Do one thing and do it well

Choose one domain and redirect the users to that field any time they try to ask you about the weather, the existence of God or the number of flies in Taiwan. Eva will laugh at your comments, but ask you to select a high level topic from the main menu immediately after admitting she actually did not understand what you asked.

Use language (and emoji) wisely

Short, concise, simple… make it easy to read and understand, and use the words your users use and read on their real lives. This can get tricky with languages like English or Spanish, where regional differences are important to get right.

Analyse the hell out of your bot

Measure conversation length, read them out loud to spot things that sound weird, check the keywords people use the most… There are many tools for this, we like to use a combination of old school analytics (provided by our chat building frameworks) and good old reading whole conversations. This last one is a must-do, as they give you the most human look at your audience’s behaviour. It does not scale as good, though.

Fake it ’til you make it

Can’t make your chatbot learn automatically from conversations? Change your messages and flows using what you learn from your analytics. For an extra wow effect fix broken flows as they are used for the first time and notify users in chat of the fix.

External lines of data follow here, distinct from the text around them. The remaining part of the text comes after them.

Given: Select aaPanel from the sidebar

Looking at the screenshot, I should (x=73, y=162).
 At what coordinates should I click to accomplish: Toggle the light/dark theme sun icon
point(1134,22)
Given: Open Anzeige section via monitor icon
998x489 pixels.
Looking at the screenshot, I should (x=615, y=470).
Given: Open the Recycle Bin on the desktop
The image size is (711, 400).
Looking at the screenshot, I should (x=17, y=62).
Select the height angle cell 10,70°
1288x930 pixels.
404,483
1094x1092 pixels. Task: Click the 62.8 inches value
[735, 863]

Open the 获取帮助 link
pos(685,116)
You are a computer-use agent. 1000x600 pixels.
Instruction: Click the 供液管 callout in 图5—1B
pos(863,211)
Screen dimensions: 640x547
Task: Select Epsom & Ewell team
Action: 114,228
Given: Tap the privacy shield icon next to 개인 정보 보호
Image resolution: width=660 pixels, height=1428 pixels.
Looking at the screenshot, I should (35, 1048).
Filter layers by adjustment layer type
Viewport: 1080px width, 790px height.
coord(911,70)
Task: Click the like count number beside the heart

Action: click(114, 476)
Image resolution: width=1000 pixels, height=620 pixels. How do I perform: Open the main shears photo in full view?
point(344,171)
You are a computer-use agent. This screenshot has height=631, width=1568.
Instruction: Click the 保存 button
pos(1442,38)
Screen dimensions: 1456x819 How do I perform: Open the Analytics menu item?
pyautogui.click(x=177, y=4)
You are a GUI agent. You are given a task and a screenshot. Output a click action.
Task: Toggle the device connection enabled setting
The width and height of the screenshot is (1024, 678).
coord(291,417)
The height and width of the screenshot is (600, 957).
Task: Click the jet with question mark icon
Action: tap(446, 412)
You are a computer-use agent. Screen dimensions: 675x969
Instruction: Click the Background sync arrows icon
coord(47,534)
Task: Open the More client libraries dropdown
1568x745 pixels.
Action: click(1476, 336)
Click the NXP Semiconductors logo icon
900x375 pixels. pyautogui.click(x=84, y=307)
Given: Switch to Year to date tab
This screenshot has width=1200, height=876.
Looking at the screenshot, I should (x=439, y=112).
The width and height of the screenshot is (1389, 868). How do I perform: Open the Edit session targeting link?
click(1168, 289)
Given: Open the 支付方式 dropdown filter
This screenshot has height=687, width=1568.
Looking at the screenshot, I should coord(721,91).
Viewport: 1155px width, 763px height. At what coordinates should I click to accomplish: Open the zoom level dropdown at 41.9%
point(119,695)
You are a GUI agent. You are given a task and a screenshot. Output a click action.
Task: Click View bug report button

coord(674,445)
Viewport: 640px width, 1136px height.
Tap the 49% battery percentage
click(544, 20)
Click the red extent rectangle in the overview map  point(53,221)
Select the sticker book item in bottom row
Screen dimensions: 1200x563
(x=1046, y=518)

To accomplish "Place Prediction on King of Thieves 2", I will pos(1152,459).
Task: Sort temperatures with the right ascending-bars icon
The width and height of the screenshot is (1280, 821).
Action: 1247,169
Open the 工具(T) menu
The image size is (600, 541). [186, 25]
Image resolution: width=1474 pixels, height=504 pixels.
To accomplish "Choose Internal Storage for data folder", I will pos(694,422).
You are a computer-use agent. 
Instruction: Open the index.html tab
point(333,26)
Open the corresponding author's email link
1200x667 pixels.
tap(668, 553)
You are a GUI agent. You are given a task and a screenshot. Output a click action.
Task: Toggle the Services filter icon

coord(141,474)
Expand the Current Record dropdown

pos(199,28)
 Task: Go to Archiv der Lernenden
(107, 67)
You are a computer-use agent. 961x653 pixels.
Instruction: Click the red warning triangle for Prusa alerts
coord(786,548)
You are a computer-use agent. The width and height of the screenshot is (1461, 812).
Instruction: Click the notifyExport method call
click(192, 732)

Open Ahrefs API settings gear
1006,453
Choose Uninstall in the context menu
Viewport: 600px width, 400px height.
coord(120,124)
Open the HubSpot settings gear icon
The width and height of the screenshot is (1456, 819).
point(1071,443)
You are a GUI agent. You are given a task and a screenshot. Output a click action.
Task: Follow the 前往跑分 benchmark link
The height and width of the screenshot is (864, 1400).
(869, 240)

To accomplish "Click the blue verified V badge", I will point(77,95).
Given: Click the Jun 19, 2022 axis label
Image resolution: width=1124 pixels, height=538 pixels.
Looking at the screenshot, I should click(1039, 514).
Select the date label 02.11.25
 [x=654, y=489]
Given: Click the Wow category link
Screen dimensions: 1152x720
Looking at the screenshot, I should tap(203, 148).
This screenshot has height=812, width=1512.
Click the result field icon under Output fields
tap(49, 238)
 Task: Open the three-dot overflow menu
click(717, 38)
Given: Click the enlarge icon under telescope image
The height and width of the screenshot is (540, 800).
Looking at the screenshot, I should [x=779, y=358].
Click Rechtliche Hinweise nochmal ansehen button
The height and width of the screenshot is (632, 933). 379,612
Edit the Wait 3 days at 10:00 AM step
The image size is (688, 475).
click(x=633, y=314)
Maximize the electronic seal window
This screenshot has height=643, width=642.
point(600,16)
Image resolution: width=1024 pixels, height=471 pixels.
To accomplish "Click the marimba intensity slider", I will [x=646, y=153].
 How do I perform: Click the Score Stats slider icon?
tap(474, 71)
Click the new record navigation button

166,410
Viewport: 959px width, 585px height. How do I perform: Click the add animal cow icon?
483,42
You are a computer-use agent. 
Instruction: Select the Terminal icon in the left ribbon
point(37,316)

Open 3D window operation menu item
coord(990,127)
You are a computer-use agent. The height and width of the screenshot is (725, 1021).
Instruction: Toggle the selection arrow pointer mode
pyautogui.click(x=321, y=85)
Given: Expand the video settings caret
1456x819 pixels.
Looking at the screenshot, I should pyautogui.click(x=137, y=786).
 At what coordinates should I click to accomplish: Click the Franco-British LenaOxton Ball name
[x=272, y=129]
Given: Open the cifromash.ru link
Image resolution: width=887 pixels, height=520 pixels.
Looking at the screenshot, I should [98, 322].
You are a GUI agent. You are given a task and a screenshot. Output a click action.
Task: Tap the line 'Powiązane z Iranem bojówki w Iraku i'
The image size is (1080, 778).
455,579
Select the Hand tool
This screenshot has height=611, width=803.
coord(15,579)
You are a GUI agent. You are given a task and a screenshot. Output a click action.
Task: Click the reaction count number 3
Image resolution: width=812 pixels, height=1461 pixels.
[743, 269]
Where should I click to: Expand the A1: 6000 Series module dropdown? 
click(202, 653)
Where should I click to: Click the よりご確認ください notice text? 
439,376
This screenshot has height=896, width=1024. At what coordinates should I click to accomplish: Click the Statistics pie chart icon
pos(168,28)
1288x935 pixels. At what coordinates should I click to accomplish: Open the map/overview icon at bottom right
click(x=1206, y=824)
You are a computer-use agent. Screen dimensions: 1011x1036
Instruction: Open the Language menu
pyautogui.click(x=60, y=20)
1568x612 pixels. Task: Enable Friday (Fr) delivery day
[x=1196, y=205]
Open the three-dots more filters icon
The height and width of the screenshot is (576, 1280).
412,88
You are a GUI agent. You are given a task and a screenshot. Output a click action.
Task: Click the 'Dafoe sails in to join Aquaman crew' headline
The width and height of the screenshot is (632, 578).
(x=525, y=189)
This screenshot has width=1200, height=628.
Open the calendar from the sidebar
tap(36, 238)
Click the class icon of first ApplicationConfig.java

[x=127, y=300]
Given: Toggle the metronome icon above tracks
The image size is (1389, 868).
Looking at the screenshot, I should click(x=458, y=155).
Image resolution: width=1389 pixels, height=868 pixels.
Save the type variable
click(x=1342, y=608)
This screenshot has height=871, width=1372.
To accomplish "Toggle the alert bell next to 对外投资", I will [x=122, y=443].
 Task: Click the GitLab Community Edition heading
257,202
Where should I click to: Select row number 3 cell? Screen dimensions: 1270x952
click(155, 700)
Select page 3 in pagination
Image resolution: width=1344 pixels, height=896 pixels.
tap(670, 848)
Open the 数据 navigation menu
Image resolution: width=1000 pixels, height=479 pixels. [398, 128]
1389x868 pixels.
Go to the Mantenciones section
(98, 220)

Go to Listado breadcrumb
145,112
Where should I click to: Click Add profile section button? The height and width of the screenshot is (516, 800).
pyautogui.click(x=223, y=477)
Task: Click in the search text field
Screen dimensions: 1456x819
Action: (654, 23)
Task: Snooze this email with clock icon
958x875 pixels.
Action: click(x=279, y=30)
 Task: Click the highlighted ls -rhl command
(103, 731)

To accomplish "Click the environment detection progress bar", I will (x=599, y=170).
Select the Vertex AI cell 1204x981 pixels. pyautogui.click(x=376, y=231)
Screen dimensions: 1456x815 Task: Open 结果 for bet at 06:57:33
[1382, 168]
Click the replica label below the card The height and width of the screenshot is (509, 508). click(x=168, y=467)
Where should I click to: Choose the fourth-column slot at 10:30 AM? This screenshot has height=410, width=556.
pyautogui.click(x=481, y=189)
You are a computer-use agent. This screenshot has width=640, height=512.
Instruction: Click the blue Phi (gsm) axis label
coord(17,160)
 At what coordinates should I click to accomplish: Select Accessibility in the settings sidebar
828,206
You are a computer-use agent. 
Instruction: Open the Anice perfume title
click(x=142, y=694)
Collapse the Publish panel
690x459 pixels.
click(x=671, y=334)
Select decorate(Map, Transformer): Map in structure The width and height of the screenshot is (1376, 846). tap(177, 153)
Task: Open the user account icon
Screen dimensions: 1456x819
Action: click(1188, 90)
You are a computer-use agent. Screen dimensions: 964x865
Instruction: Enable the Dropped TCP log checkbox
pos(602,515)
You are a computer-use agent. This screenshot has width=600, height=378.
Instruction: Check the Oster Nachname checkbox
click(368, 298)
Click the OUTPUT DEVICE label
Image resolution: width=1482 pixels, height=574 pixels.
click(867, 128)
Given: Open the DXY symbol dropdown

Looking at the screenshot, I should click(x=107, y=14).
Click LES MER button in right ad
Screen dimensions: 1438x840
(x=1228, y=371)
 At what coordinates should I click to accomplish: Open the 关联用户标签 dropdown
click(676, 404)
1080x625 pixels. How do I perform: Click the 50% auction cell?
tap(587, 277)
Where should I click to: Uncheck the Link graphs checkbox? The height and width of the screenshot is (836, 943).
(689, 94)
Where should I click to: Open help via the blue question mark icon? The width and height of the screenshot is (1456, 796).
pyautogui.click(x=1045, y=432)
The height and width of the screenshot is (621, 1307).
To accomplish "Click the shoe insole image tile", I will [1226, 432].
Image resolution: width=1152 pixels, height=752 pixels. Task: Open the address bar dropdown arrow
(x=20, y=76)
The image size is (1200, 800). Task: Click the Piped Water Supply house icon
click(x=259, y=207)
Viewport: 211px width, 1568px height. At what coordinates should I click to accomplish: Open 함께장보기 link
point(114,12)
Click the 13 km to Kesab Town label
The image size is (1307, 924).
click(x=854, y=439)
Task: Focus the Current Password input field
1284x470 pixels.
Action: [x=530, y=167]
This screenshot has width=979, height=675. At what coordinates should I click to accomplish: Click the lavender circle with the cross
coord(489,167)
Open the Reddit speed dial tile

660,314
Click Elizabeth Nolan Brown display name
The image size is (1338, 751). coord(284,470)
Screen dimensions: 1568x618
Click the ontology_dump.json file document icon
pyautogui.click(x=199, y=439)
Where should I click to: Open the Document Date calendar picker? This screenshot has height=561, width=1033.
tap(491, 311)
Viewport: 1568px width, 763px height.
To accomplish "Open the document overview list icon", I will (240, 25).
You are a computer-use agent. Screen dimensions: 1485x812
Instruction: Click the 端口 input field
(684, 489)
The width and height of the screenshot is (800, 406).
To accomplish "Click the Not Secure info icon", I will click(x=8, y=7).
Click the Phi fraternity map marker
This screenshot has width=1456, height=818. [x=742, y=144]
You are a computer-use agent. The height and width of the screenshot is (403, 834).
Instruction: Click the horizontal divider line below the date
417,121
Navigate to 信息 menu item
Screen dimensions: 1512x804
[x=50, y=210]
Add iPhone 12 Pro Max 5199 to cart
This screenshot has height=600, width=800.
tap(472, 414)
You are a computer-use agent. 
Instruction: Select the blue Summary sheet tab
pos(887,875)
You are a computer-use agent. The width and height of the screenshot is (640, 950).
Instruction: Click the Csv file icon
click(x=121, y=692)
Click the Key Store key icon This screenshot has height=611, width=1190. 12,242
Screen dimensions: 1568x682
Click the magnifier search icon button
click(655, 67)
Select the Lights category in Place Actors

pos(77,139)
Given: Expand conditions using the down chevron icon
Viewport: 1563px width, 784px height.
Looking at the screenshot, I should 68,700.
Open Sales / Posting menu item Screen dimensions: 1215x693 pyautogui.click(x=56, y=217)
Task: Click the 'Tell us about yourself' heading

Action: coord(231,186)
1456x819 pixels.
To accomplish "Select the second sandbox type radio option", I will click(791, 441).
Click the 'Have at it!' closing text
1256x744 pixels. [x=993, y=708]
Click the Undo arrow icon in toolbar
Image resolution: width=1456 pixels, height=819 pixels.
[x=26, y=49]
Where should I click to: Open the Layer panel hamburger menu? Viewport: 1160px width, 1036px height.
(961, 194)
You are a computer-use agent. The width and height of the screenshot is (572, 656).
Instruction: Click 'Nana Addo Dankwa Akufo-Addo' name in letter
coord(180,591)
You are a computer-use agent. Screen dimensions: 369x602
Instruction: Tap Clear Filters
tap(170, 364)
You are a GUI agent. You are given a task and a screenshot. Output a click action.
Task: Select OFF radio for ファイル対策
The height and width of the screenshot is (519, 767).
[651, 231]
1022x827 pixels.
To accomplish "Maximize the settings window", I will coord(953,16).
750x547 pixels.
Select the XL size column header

Don’t be scared to be needy

Push push push. Don’t wait for users to go there and find you for a chat. Specially if you have something to say. One of the features we want to add to Eva is a reminder to have responsible sex  and buy condoms sent every second Friday. You can also use broadcast messages for research, to announce fixes…

We are at the beginning of the chatbot revolution, so a lot of the lessons are still to be learnt. What seems clear is that chatbots will be, for now, a task for the social scientists. It sounds like 2017 will be the year the inquisitive psychologist, the occurrent script writer and the nerdy domain expert join the code ninjas, devops rockstars and growth hacking gurus of tech teams. People that will make chatbots feel like they can understand and, why not, dream.